Il en est ressorti que nous avions encore beaucoup de boulot à faire (rires) ! Je pense que les Parisiennes avaient été un peux vexées à cause d’un match face aux U-19 en janvier dernier où elles avaient été quelque peu bousculées (le PSG s’était imposé 1 à 0 grâce à un penalty obtenu à la dernière minute NDLR). On s’est vraiment fait bousculer, elles ont mis beaucoup d’impact physique –point sur lequel nous n’avons pas existé- mais c’était tout de même très instructif. Ce match a eu le mérite de montrer aux joueuses qu’il fallait se remettre au travail très sérieusement, car il y avait certaines choses qui avaient été oubliées depuis le Championnat d’Europe aux Pays de Galles en août dernier. Au-delà du résultat, c’était important de faire une mise au point et de recadrer un peu cette équipe. Dans l’ensemble, ce stage à Clairefontaine a tout de même été très positif.

 

 

Dans la liste des 25 joueuses retenues pour le stage à Clairefontaine, beaucoup viennent de « petits » clubs comme Arras, Rodez, Yzeure, etc. Est-ce un signe comme quoi la D1 tend à s’équilibrer de plus en plus ?

 

Effectivement il y a une progression, mais il reste encore une vraie marge entre les deux « gros » clubs que sont l’Olympique Lyonnais et le Paris Saint-Germain et les autres. Il y a bien des équipes derrières qui essayent de travailler, comme Montpellier, Guingamp ou Saint-Etienne, mais on voit tout de même qu’il y a une différence. Après, je dois bien avouer que l’OL et le PSG ne me fournissent pas forcément beaucoup de joueuses. Les filles de ces deux clubs sont trop jeunes et ne participent pratiquement pas aux matches de D1. Les effectifs déjà bien garnis de ces équipes ne leur permettent pas de jouer en Championnat ; du coup les filles en U-20 qui évoluent en D1 sont davantage dans des clubs comme Arras ou Rodez, où elles ont un peu plus de temps de jeu.

 

Un mot sur les U-19 avec lesquelles vous repartez en stage cette semaine ?

 

Cette semaine nous partons exclusivement avec les filles de la génération 96. Autrement, l’objectif avec les U-19 est de préparer au mieux la qualification pour le Championnat d’Europe, qui se déroulera cet été en Norvège au mois de juillet.
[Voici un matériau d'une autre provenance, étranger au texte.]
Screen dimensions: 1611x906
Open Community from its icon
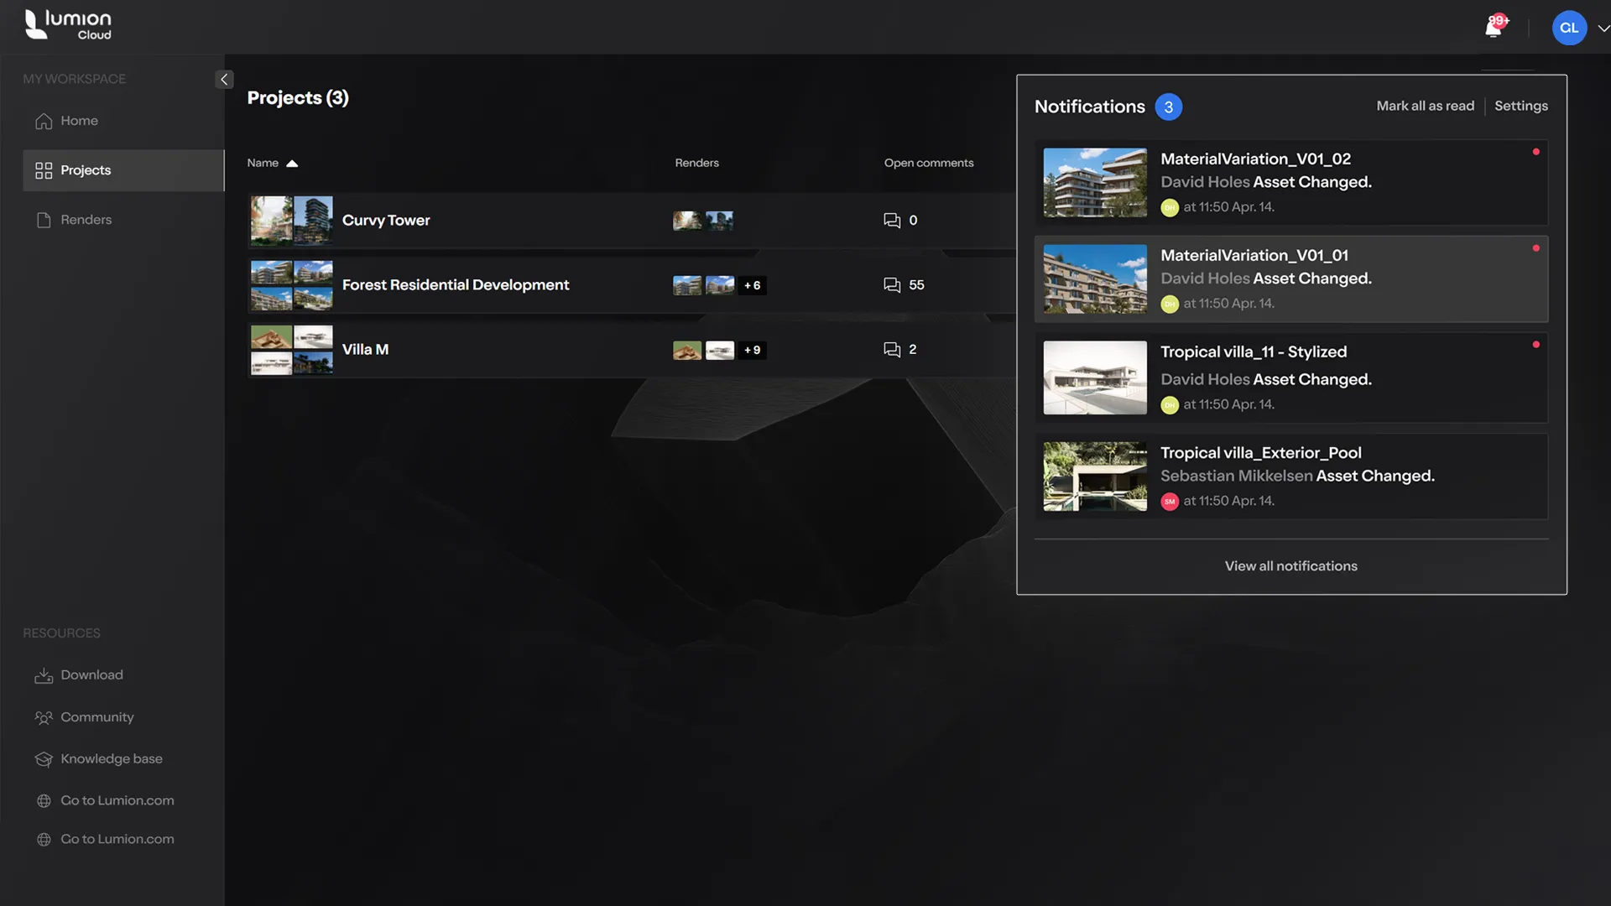tap(44, 718)
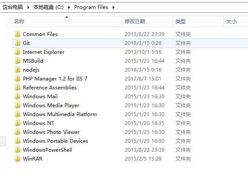This screenshot has width=248, height=175.
Task: Select the Windows NT folder icon
Action: (17, 123)
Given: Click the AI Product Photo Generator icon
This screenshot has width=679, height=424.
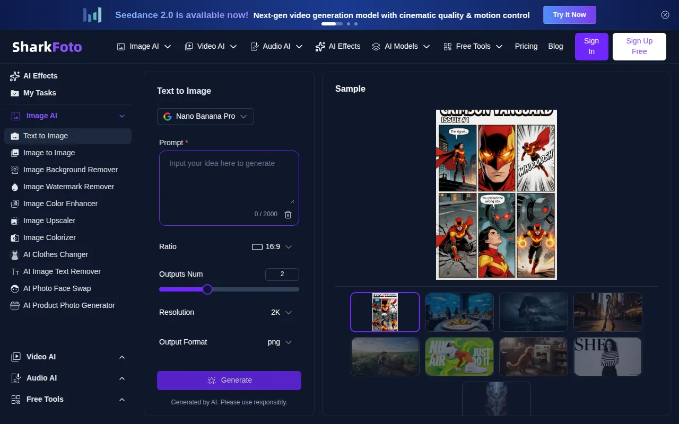Looking at the screenshot, I should (15, 305).

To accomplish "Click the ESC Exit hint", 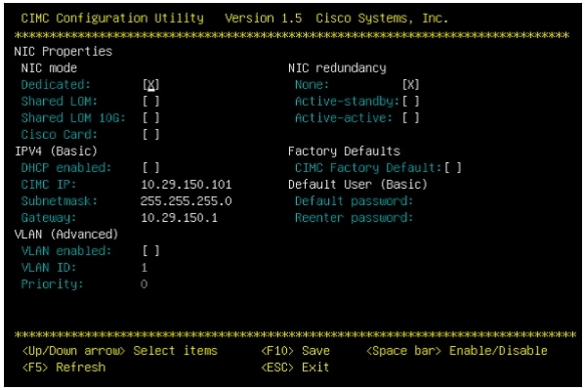I will click(295, 368).
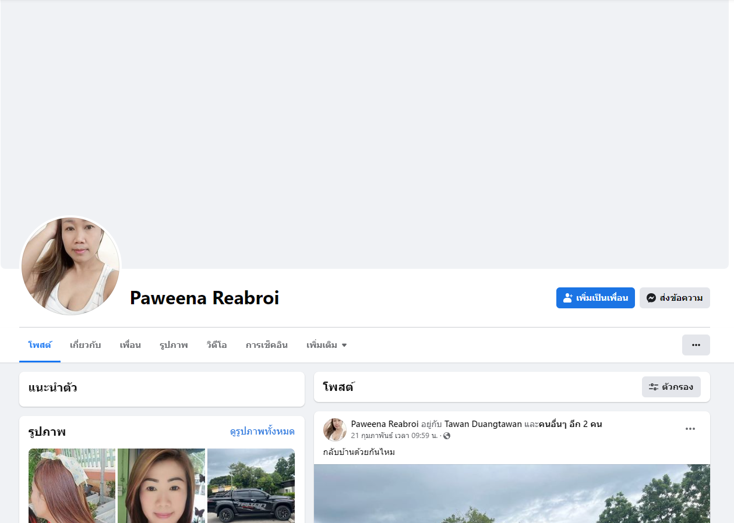The height and width of the screenshot is (523, 734).
Task: Click the คนอื่นๆ อีก 2 คน tagged others link
Action: tap(570, 424)
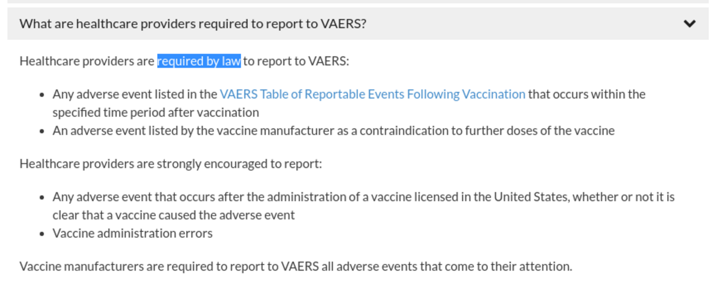Click the 'What are healthcare providers required' heading
Viewport: 727px width, 303px height.
pos(193,24)
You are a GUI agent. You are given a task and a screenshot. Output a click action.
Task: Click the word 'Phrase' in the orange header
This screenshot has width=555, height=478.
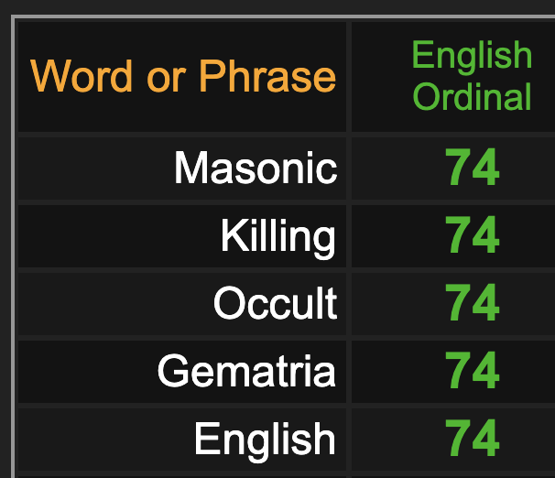(267, 75)
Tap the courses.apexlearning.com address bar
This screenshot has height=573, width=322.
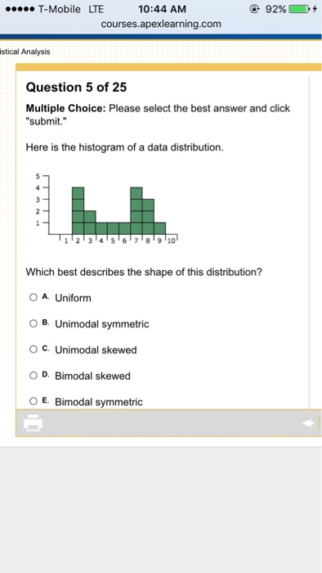click(x=161, y=24)
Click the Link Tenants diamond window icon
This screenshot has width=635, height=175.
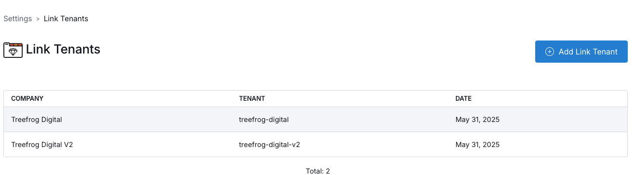(x=13, y=50)
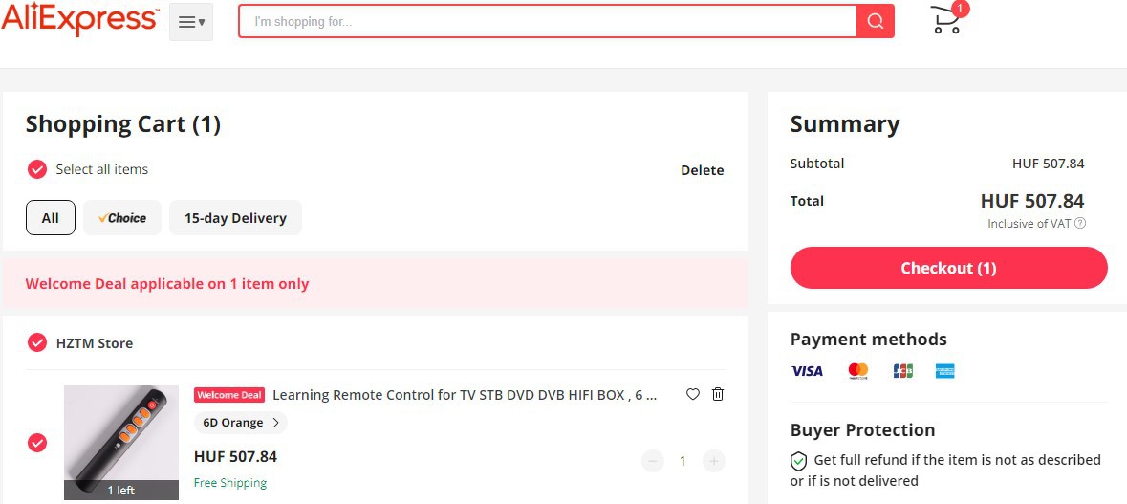Select the 15-day Delivery filter tab

(235, 218)
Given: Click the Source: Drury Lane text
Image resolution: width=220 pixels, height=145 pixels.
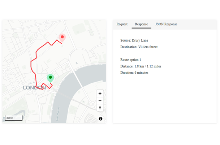Looking at the screenshot, I should pyautogui.click(x=134, y=40).
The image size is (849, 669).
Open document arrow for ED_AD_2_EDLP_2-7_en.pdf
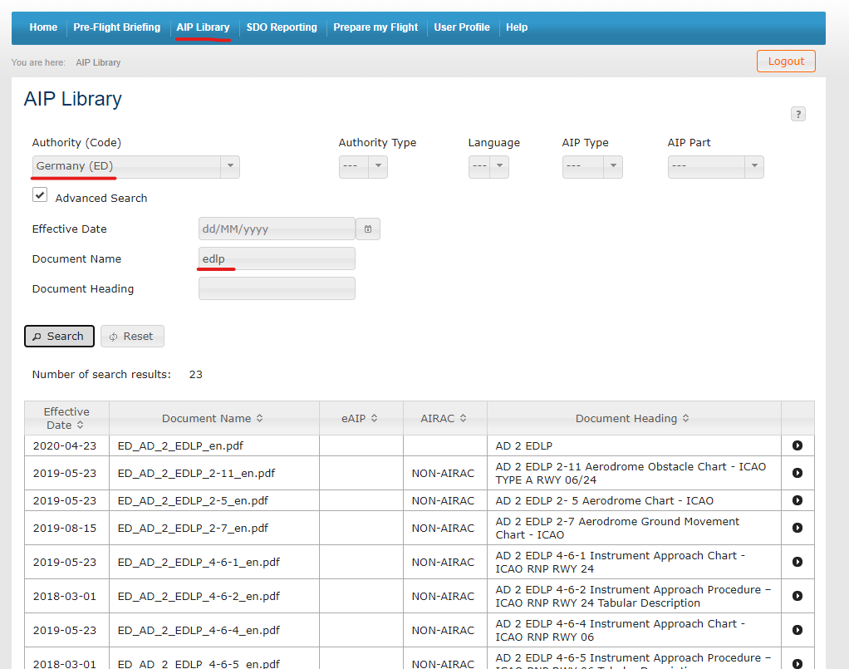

Pour ce faire, nous prendrons part au Tour élite qui aura lieu au mois d’avril prochain en Dordogne. Nous disputerons trois matches les 5, 7 et 10 avril contre la Roumanie, la Pologne et la Suède.

 

 

Selon-vous, la France partira-t-elle favorite lors des deux compétitions estivales que seront le Mondial au Canada et l’Euro norvégien ?

 

Favorites, je ne pense pas. Malgré tout, j’espère que nous ferons un beau parcours. Nous avons un groupe assez intéressant avec des joueuses qui sont des compétitrices nées et qui ont toujours soif de victoires. Je pense notamment à Sandie Toletti ou Griedge Mbock, aujourd’hui appelées avec l’Équipe de France A, qui sont de véritables leaders sur le terrain. Concernant le Mondial canadien U-20 cet été, j’espère que les filles seront conquérantes. Il est évident que nous partirons là-bas avec des ambitions. Quand je m’engage dans quelque chose, c’est pour aller au bout, bien qu’il faille y aller étape par étape. Les nations favorites lors du Mondial seront certainement les États-Unis, les formations asiatiques comme la Chine ou la Corée du Nord et l’Allemagne évidemment.